Task to carry out: Wherever the word "height" shows up in the data, report the line it sits in.

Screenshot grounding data
◆ ◆ ◆ ◆ ◆ ◆ ◆
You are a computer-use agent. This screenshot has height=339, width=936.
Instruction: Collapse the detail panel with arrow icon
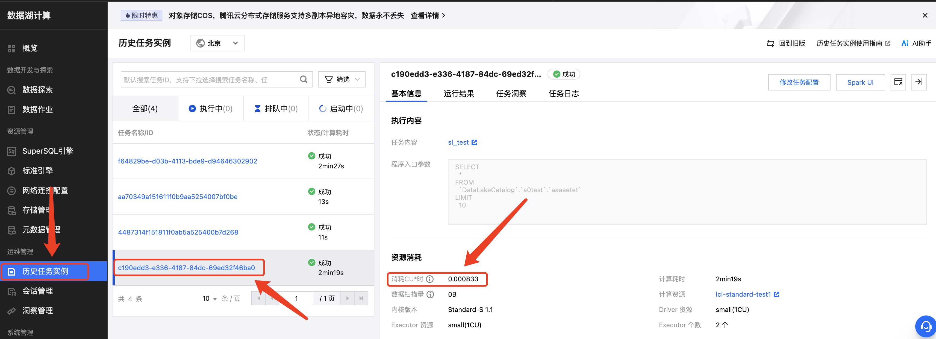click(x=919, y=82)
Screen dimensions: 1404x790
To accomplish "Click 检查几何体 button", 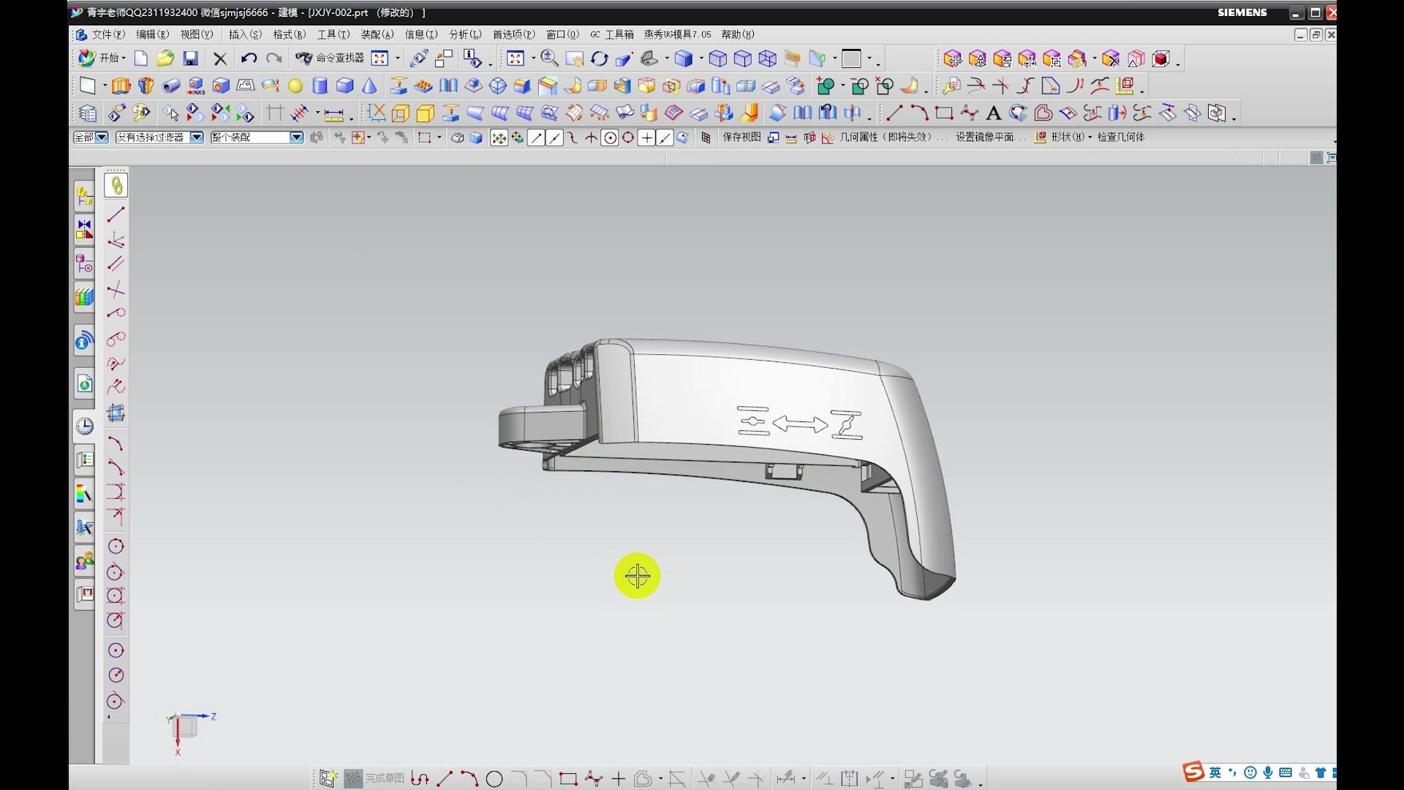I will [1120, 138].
◆ ◆ ◆ ◆ ◆ ◆ ◆
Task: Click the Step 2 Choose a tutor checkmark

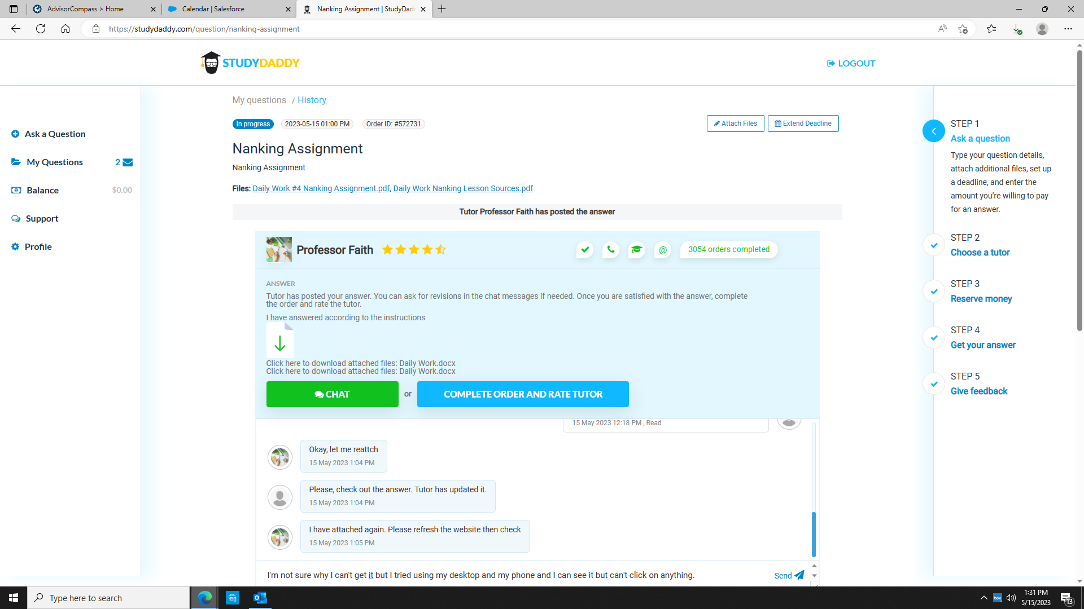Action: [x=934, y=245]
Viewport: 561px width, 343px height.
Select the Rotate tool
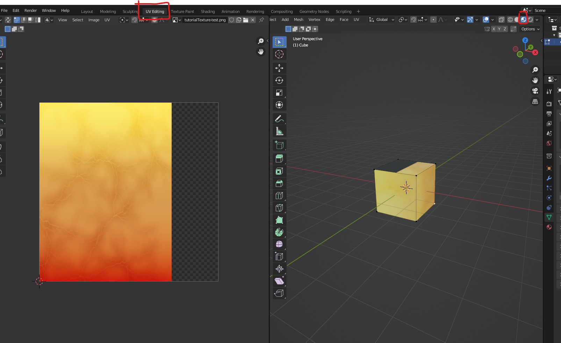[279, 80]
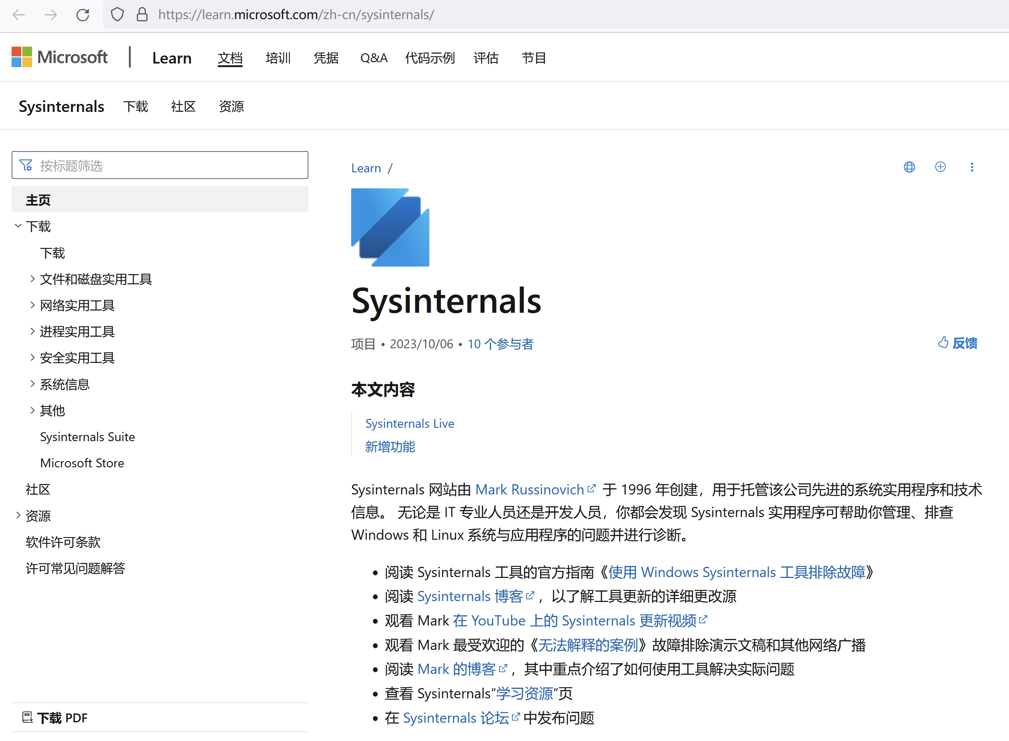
◆ ◆ ◆ ◆ ◆ ◆ ◆
Solution to the exercise:
You are a computer-use agent. This screenshot has height=339, width=936.
Viewport: 561px width, 343px height.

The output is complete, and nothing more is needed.